Amos Jasper Wright IV 

Biography

Amos Jasper Wright IV is from Alabama. He holds master’s degrees in English and urban planning. His first short story collection, Nobody Knows How It Got This Good, was published by Livingston Press and won the Tartt First Fiction Award. His first novel, Petrochemical Nocturne, was published by Livingston Press in the summer of 2023. His author website is AmosJasperWright.com.

 

 

 


Schedule

11:30 am to 12:30 pm
House Committee Room 4
Fiction: Men Write About Social Issues, Exploration, Growth, and Loss
with Larry Gray, Philip Jason, Toby LeBlanc, Amos Jasper Wright IV, and moderator Chris Tusa

12:45 pm to 1:30 pm
Cavalier House Books Tent
Book Signing

2:15 pm to 3:00 pm
House Committee Room 3
Good Things Come in Small Packages: Short Fiction Exploring Dreams, Loss, Love, and Life
with Joy E. Rancatore, Fatima Shaik, and Amos Jasper Wright IV

3:15 pm to 4:00 pm
Cavalier House Books Tent
Book Signing


NameOAuthor

Petrochemical Nocturne: A Novel

"A bristling, lurching, and often insightful investigation of the past." - Kirkus Reviews

"...an extraordinary work of history." - Bill Plott, Alabama Writers' Forum

The Mississippi River. HAZMAT. Boxing. Suicide by cop. New Orleans Saints football. Chemical explosions. The Angola prison rodeo. Chlorine gas ghost ships. Through these symbols and themes we learn about Toussaint, (an African-American named after the Haitian revolutionary leader Toussaint Louverture) and his formative experiences in the Standard Heights neighborhood of Baton Rouge, Louisiana. "Petrochemical Nocturne" is an indictment of what Toussaint describes as "that dystopian haunted carnival cruise line called America," as Standard Heights and the ExxonMobil refinery which has destroyed it supply the energy and refined petroleum products which enable contemporary consumerism.

A discursive exploration of environmental racism, southern history, the prison-industrial complex, police brutality, intergenerational trauma, and climate change, Petrochemical Nocturne is both paean and eulogy for the former enslaved communities of Cancer Alley, the erasure of an entire people from a poisoned landscape.


NameOAuthor

Nobody Knows How It Got This Good: Short Stories from the Deep South

Winner of the 2018 Tartt First Fiction Award.

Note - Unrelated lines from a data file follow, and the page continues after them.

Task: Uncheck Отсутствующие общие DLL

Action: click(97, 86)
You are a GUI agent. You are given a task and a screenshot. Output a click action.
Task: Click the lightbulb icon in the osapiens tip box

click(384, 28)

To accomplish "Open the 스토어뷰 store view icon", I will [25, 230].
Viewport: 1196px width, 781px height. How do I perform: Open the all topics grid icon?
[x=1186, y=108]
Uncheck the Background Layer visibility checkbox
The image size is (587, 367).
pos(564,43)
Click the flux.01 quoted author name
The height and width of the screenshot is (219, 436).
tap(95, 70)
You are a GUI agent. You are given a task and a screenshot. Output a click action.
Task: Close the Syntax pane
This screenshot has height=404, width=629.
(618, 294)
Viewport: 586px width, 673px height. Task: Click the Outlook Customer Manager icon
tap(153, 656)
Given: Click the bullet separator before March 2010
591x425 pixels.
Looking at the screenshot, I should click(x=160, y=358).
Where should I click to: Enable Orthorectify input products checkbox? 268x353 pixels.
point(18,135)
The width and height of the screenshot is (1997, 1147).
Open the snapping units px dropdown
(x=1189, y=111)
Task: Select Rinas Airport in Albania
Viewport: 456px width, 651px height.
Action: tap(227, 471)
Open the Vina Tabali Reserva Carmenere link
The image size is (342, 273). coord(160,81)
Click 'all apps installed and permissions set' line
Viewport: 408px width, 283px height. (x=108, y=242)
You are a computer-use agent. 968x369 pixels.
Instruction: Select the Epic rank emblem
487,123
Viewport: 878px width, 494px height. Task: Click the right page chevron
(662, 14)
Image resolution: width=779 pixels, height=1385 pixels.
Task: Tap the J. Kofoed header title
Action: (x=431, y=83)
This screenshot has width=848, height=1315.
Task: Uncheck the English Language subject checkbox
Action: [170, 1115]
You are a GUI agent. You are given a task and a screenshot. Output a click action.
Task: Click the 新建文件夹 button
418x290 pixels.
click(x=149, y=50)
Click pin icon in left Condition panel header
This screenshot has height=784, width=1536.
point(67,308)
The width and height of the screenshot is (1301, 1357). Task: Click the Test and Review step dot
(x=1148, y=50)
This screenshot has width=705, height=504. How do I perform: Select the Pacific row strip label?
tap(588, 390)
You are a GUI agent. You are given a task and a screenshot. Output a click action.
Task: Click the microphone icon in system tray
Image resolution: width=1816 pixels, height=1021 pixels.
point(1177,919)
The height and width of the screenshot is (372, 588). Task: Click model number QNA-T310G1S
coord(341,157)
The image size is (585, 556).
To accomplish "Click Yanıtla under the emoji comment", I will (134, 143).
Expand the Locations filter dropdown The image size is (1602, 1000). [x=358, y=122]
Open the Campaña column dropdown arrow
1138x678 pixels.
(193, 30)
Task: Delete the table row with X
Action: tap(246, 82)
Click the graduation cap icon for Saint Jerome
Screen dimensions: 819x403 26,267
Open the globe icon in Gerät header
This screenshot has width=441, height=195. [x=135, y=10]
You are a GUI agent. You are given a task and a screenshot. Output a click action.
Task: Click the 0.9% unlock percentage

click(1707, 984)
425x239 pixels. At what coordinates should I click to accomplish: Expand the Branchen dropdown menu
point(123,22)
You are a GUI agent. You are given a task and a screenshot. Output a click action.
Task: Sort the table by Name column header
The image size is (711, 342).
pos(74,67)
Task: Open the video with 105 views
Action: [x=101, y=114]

"He successfully combines the anarchic nihilism of Hunter S. Thompson with the deeper, exploratory writings of William Faulkner." - Kirkus Reviews

"A finely crafted collection that perfectly evokes a place and culture." - Kirkus Review

Wright's debut collection of short stories was awarded the 2018 Tartt First Fiction Award. Drawing heavily on the author's experiences growing up in Alabama, Nobody Knows How It Got This Good explores themes of racial injustice, class, the Civil Rights Movement, environmental catastrophe, imprisonment, suburbanization, and the perennial themes of love, life and loss. Through sixteen stories sharing common environments and characters--a used car salesman, a cook on death row, a lynching survivor, a U.S. Census enumerator, the author's first short story collection, attempts to come to terms with the modern South. Though set there, these stories aspire with humor and pathos to address national dilemmas.